Author Archives: Dave Cheney

About Dave Cheney

A chaotic neutral System Administrator with super cow powers. My weapons are: * fear * cynicism * an almost fanatical devotion to the command line twitter.com/davecheney

Talk, then code

The open source projects that I contribute to follow a philosophy which I describe as talk, then code. I think this is generally a good way to develop software and I want to spend a little time talking about the benefits of this methodology.

Avoiding hurt feelings

The most important reason for discussing the change you want to make is it avoids hurt feelings. Often I see a contributor work hard in isolation on a pull request only to find their work is rejected.
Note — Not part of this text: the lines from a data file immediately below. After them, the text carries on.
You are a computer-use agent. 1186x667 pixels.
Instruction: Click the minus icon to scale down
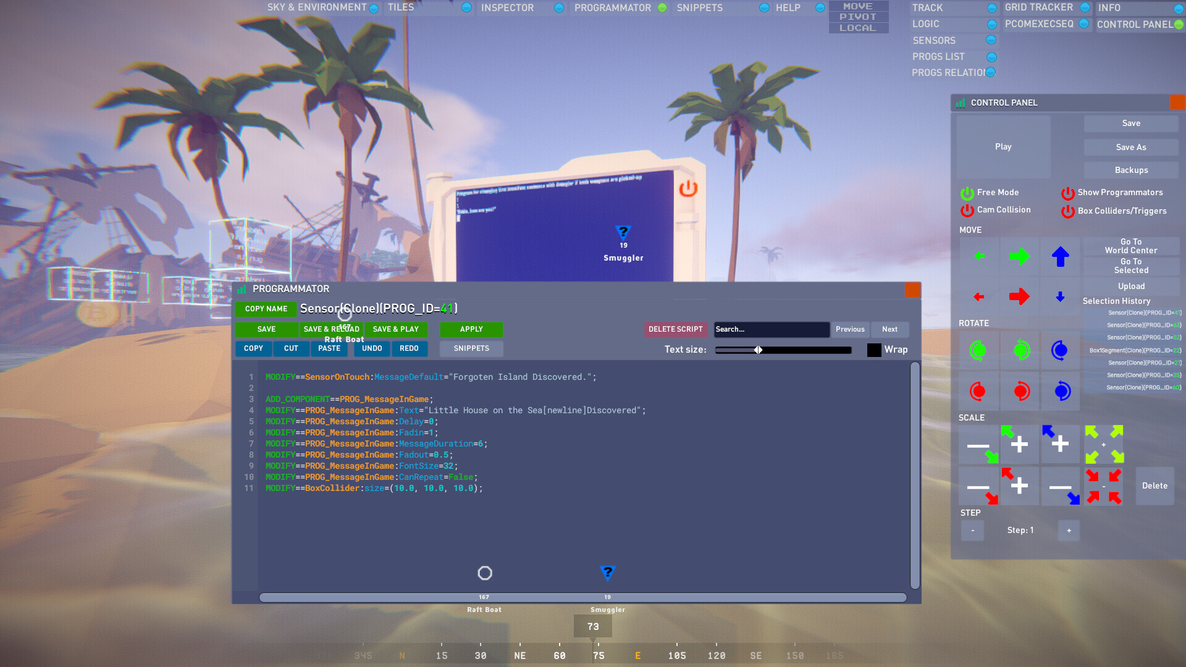click(x=978, y=444)
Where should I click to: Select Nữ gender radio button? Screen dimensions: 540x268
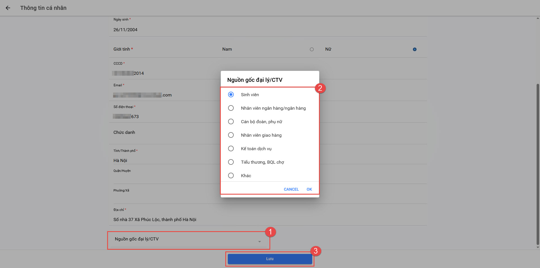click(415, 49)
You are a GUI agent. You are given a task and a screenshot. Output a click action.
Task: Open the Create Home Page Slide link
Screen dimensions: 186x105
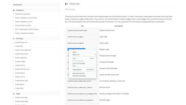(23, 50)
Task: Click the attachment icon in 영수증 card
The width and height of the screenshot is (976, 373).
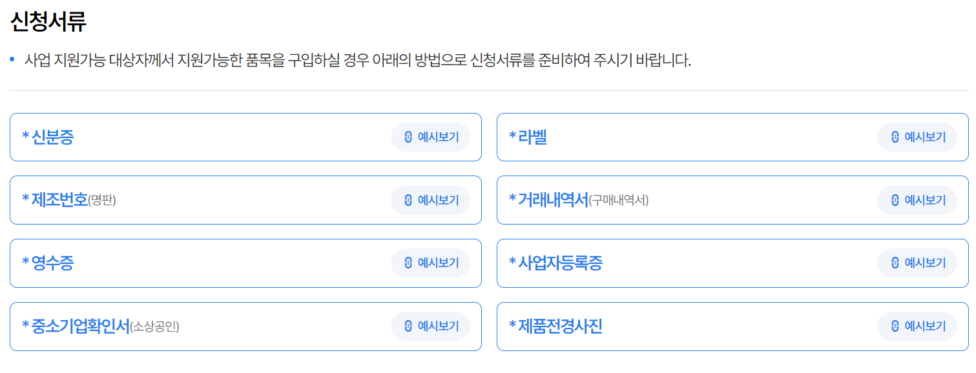Action: [x=407, y=263]
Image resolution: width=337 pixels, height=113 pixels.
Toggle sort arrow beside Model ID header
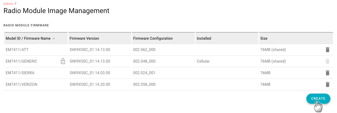54,39
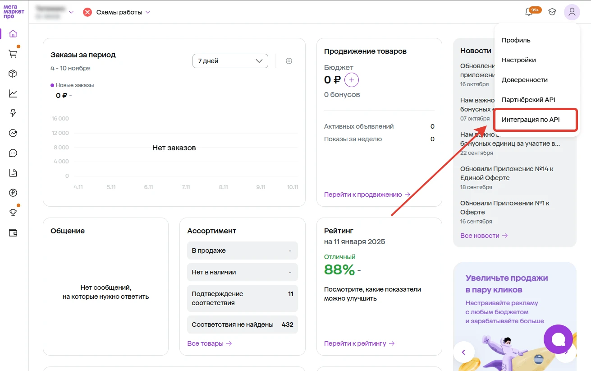Viewport: 591px width, 371px height.
Task: Open the Все товары link
Action: [209, 343]
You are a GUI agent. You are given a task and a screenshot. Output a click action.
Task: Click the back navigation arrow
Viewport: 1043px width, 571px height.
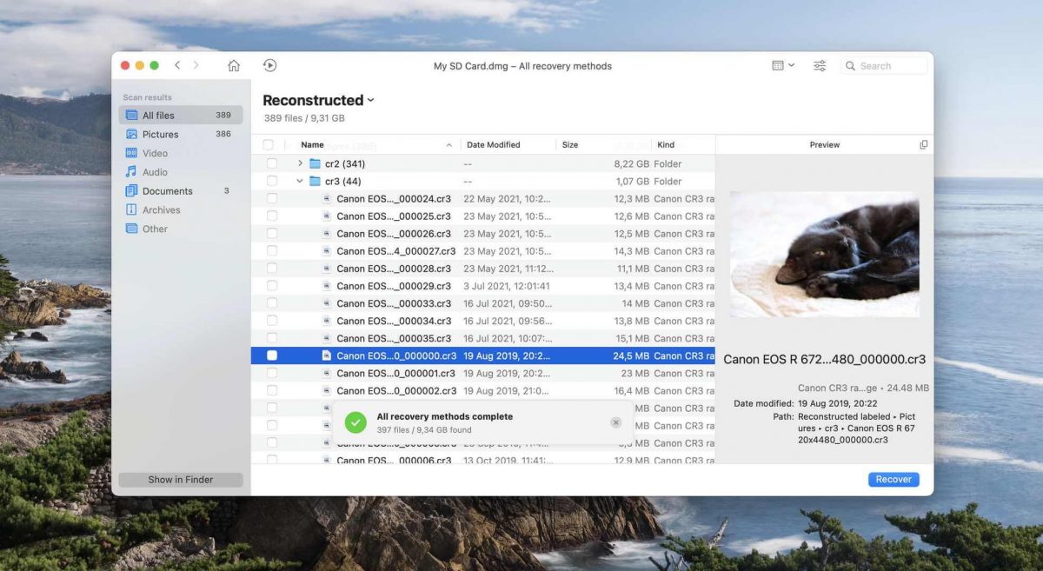tap(178, 66)
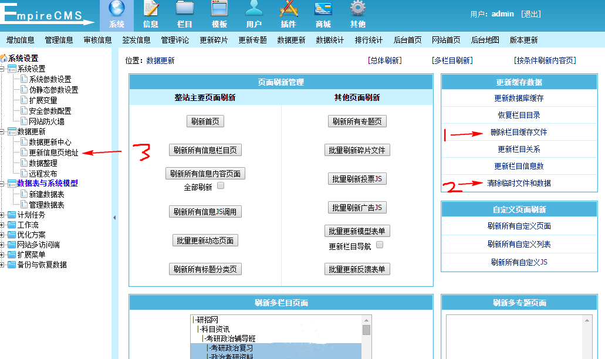Click the 更新信息页地址 tree item

click(x=53, y=153)
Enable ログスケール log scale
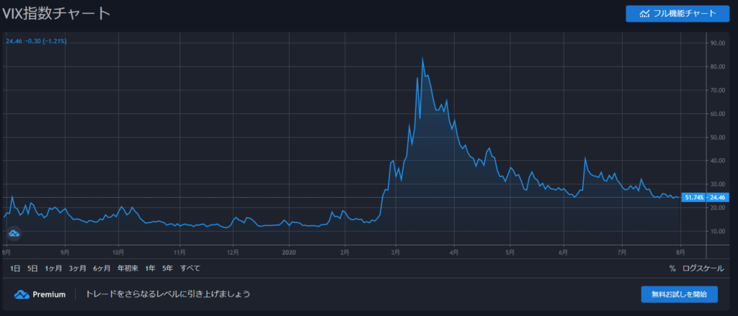 703,268
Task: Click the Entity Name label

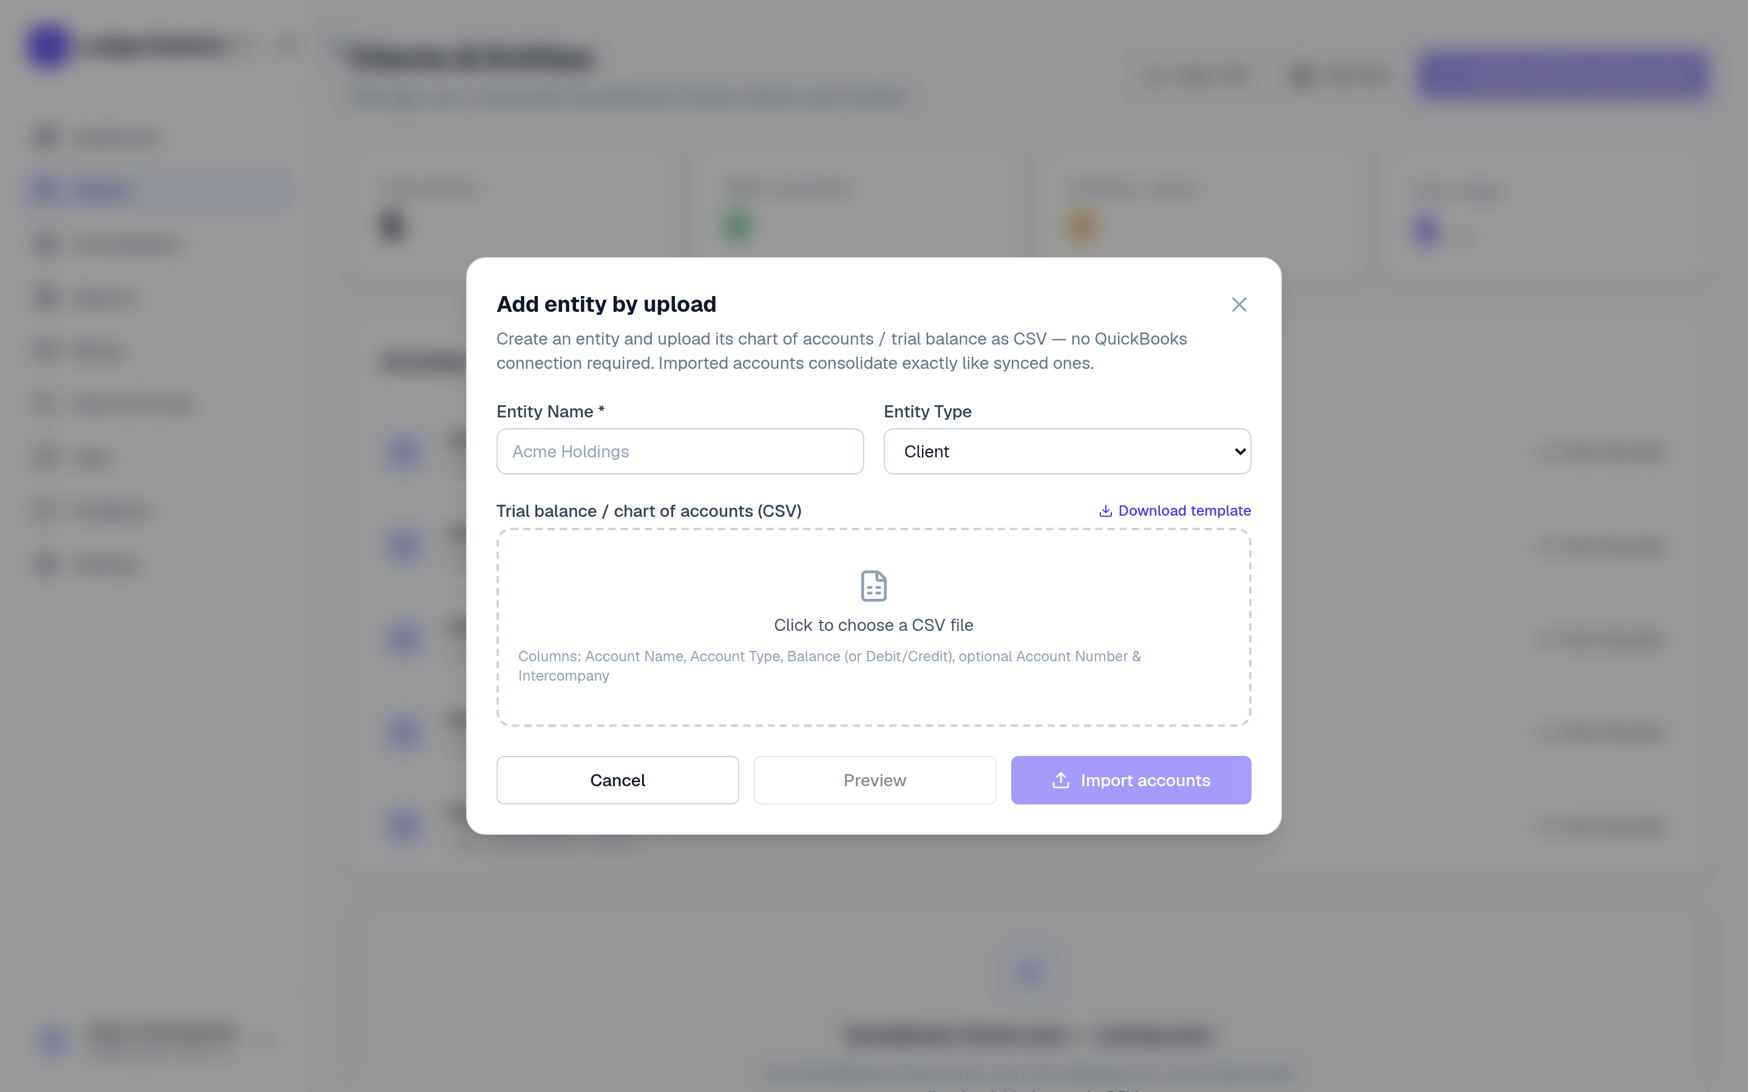Action: click(x=550, y=412)
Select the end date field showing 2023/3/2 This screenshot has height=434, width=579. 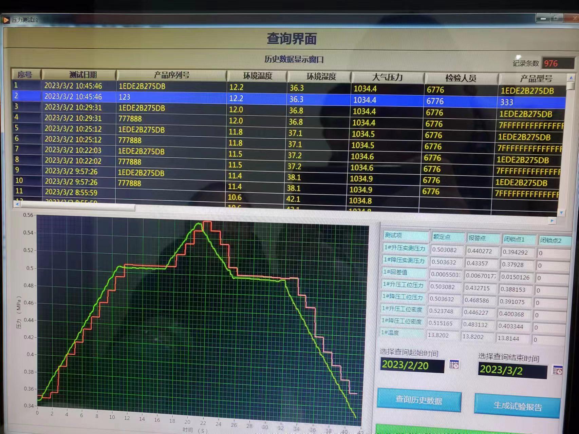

This can be for a bunch of reasons; the PR is too large, the PR doesn’t follow the local style, the PR fixes an issue which wasn’t important to the project or was recently fixed indirectly, and many more.

The underlying cause of all these issues is a lack of communication. The goal of the talk, then code philosophy is not to impede or frustrate, but to ensure that a feature lands correctly the first time, without incurring significant maintenance debt, and neither the author of the change, or the reviewer, has to carry the emotional burden of dealing with hurt feelings when a change appears out of the blue with an implicit “well, I’ve done the work, all you have to do is merge it, right?”

What does discussion look like?

Every new feature or bug fix should be discussed with the maintainer(s) of the project before work commences. It’s fine to experiment privately, but do not send a change without discussing it first.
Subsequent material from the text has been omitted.